A mandate that’s too broad risks repeating much of the work of the Royal Commission on Aboriginal Peoples, which took five years and millions of dollars and is still the most complete but unproductive look at Canada’s colonial legacy. And a very big mandate risks obscuring the specific issues of indigenous women, nearly 1,200 of whom have been slain or gone missing since 1980.
Wab Kinew, the director of indigenous inclusion at the University of Winnipeg, said he wants an inquiry with a broad mandate and a requirement to deliver a set of recommendations against which all current and future government programs can be judged.
He said when Prime Minister Stephen Harper touts more funding for police and tougher laws, or when Manitoba Premier Selinger responds with a pledge of programs to address poverty, they are generally playing for votes, making it tough for people to know if those promises do any good.
“How do I know what is the right approach?” he asked. “(An inquiry) will provide an independent benchmark by which I can measure all actions.”
Manitoba Grand Chief Derek Nepinak said the mandate of an inquiry must demand recommendations that can be acted upon immediately for real results. He said recommendations for more police and stiffer sentences won’t help.
“That is not the solution,” said Nepinak. “We have to be willing to delve deeper than that.”

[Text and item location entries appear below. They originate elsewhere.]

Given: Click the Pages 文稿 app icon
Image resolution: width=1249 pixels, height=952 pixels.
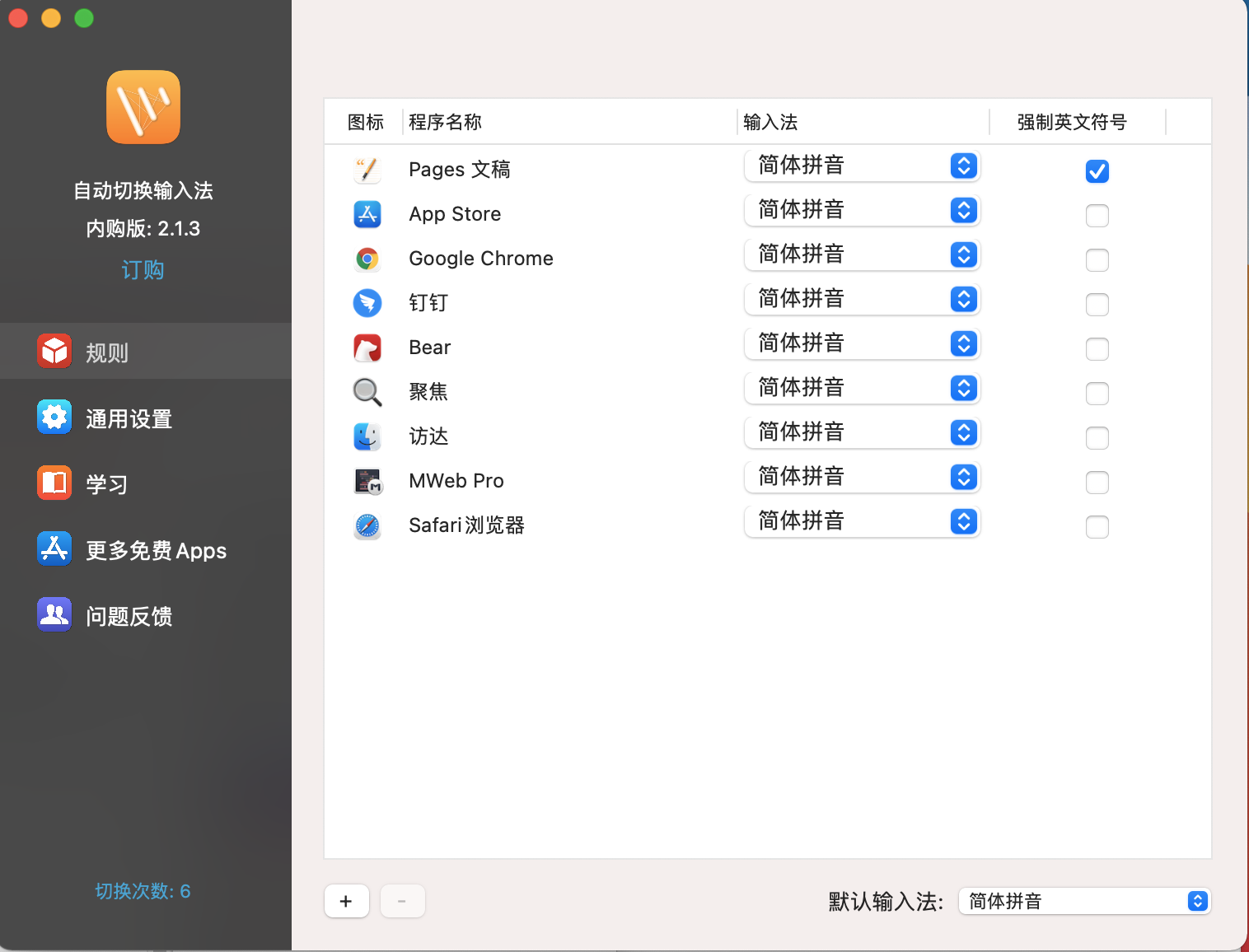Looking at the screenshot, I should coord(367,170).
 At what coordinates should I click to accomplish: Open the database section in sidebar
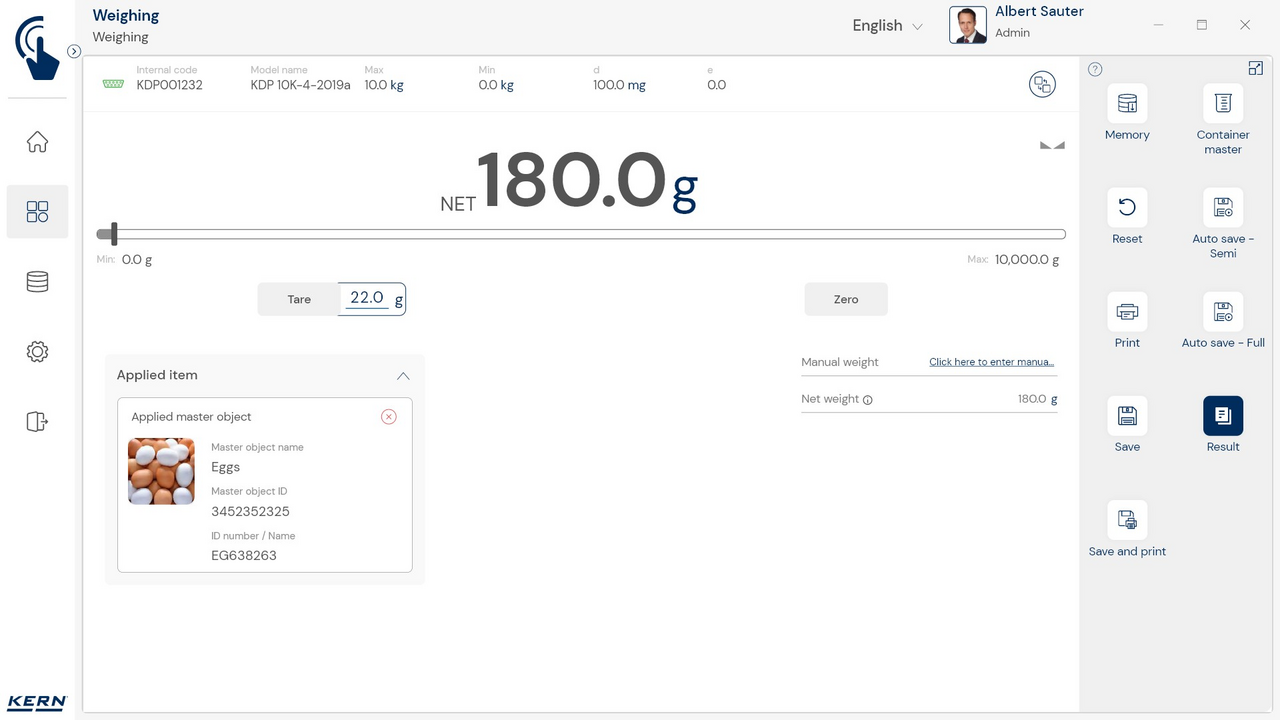37,282
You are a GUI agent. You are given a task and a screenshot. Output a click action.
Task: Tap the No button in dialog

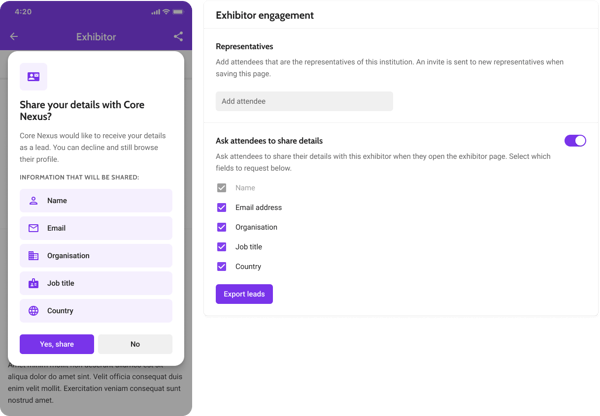tap(135, 344)
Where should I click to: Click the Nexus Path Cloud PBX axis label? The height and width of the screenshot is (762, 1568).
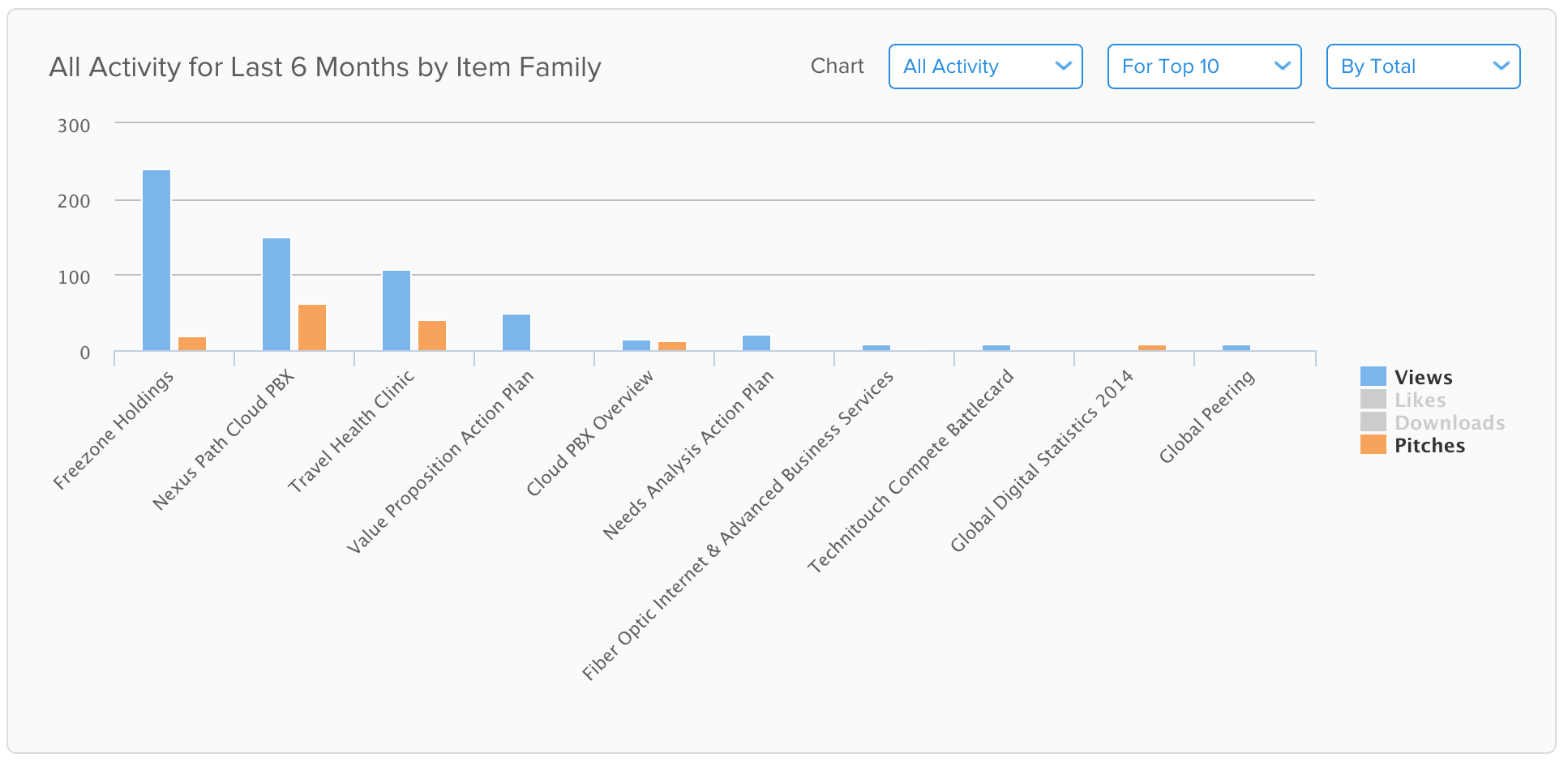click(223, 440)
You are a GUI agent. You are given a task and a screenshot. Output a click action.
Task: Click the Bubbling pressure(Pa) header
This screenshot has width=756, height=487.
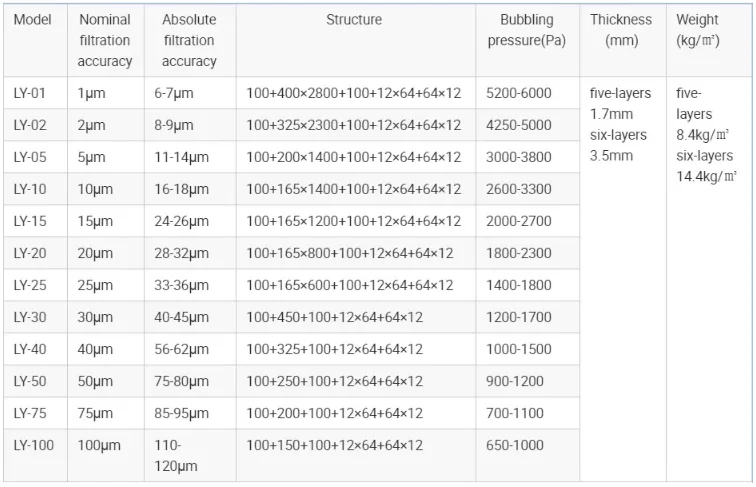(526, 30)
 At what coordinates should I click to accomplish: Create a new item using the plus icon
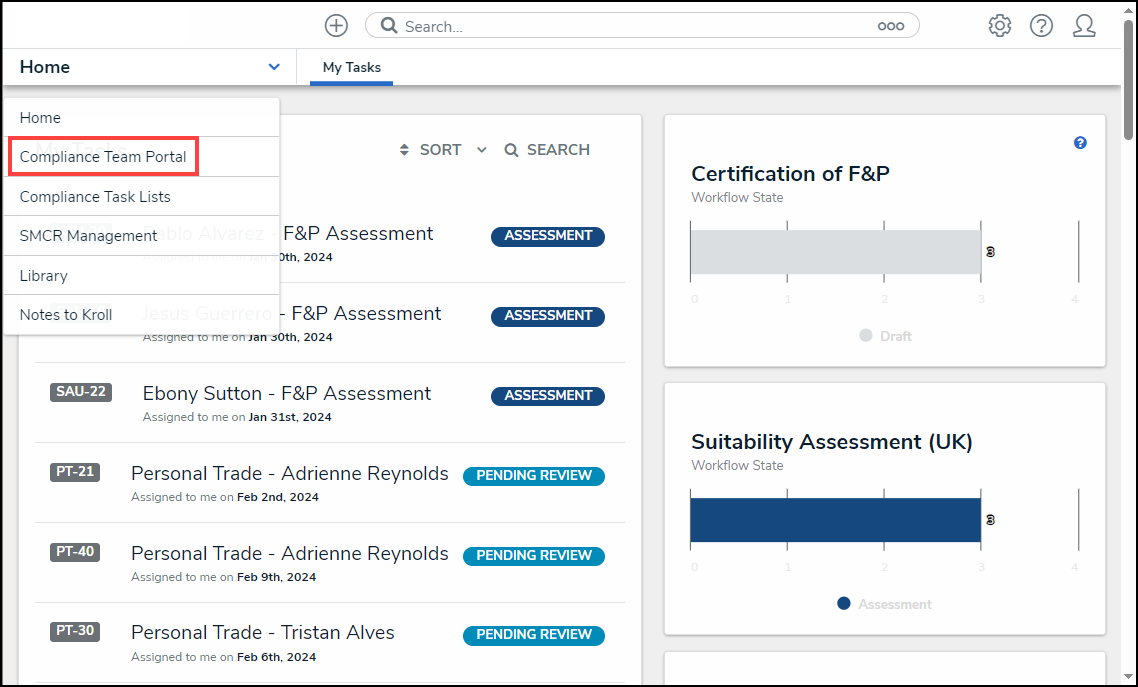(x=336, y=25)
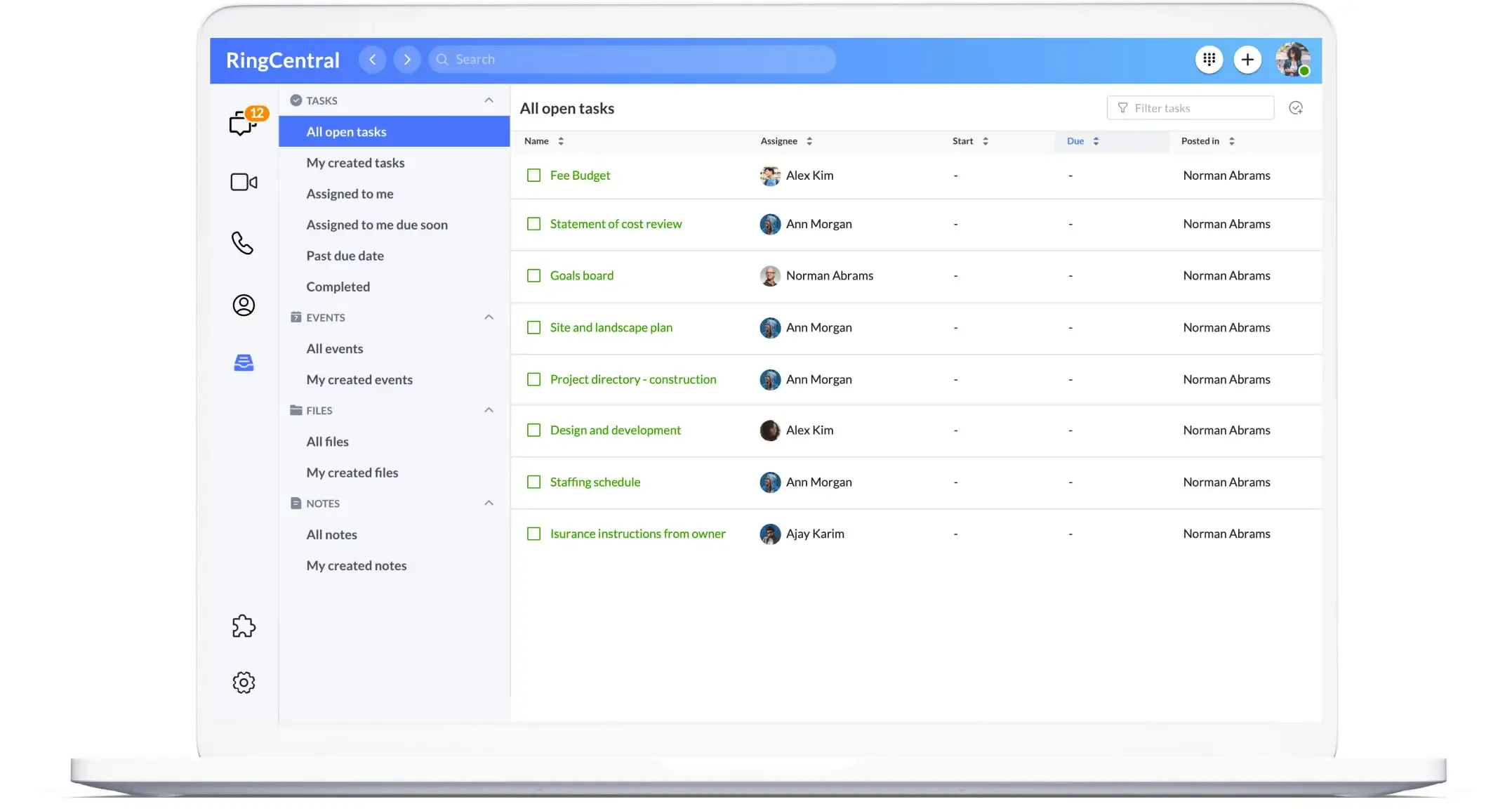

The country’s premiers have called for a national inquiry — most recently and forcefully, Saskatchewan’s Conservative Brad Wall. It was a call the premiers repeated at their annual gathering Wednesday in Charlottetown, which raised the question of whether the premiers could go it alone, sidestepping Harper and launching their own process.
Many experts canvassed by the Free Press agree an inquiry must be national in scope and have the full participation of the federal government since it’s Ottawa that is constitutionally responsible for aboriginals and funds the bulk of on-reserve policing, child welfare and education.
“I can’t see this working without a strong commitment from the federal government to change these pathways of aboriginal girls and women and do something very different than we’ve been doing,” said Mary Ellen Turpel-Lafond, BC’s representative for children and youth.
Turpel-Lafond is lukewarm about the growing momentum for a national inquiry, saying just how one would work requires more thought, especially if it risks delaying some of the obvious and practical ways to help women and girls that experts know work. She said anything that sparks a national debate on the issue is helpful, but discussion in the media and among politicians must translate into improvements to funding and services.
“On the ground, is this the pre-eminent issue? Are we doing everything we can to change the pathways for women and girls? I don’t see that,” she said. “It’s been at the bottom of the heap for some time.”
It’s difficult to imagine a speedy process. The Royal Commission, established following the 1990 Oka Crisis, took five years to deliver its massive reports.
A commission of inquiry would need to travel the country, much as the Royal Commission did in the 1990s. And, its process would be expected to be based on indigenous cultural practices, where proceedings are built around traditional ceremonies, where oral evidence is valued and where indigenous concepts of restorative justice are paramount.
If nothing else, a national inquiry would help fade what’s becoming a permanent stain on the relationship between First Nations leaders and the federal government, a lingering problem that threatens to taint all other issues such as resource-sharing and governance reforms.
Nepinak said an inquiry could be the next national conversation Canadians have about their history.
“It helped society evolve, and I think that is where the value is in an inquiry,” said Nepinak. “Until we find a government willing to work with us, the culture of denial is going subsist.”